» Problem description:
Can you write out the lines from the one containing "Task: Focus the Location file path field" through the end of the records, substituting "directory path" for "file path" and changing nothing else? Leave the pictures out of your answer.

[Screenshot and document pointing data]
^^^^^^^^^^^^^^^^
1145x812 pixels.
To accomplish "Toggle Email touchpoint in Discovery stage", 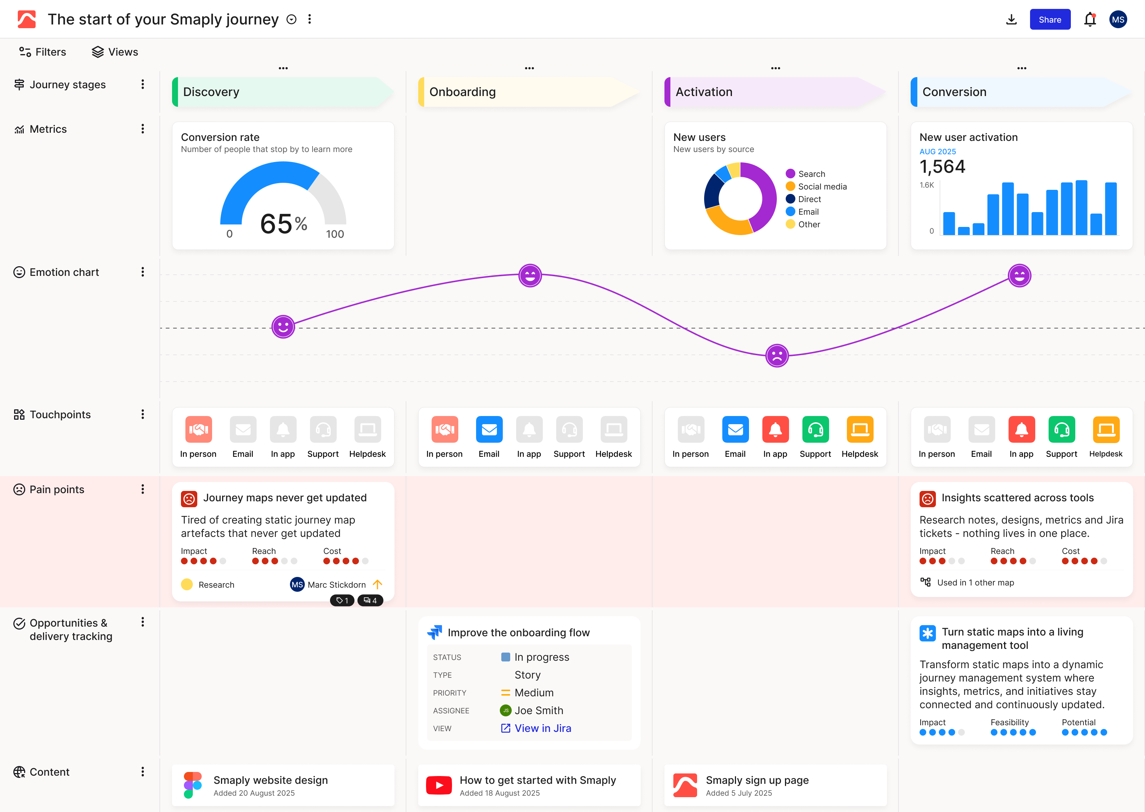I will pyautogui.click(x=243, y=430).
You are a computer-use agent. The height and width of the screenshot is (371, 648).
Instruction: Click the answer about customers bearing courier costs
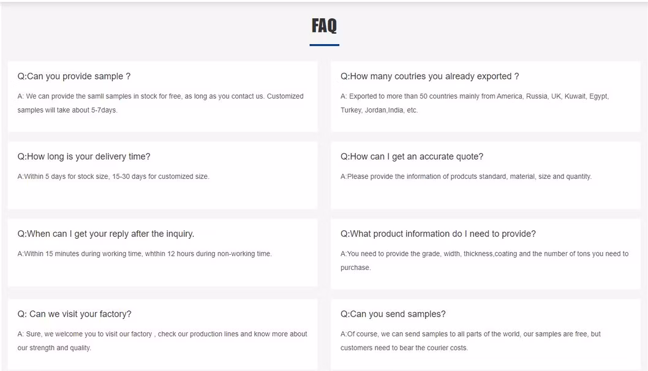click(x=471, y=341)
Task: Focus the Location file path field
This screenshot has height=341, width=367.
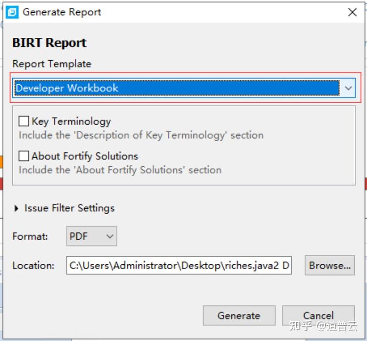Action: click(x=179, y=266)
^^^^^^^^^^^^^^^^
» Written response:
Task: Focus the Location directory path field
This screenshot has height=341, width=367.
Action: click(x=179, y=266)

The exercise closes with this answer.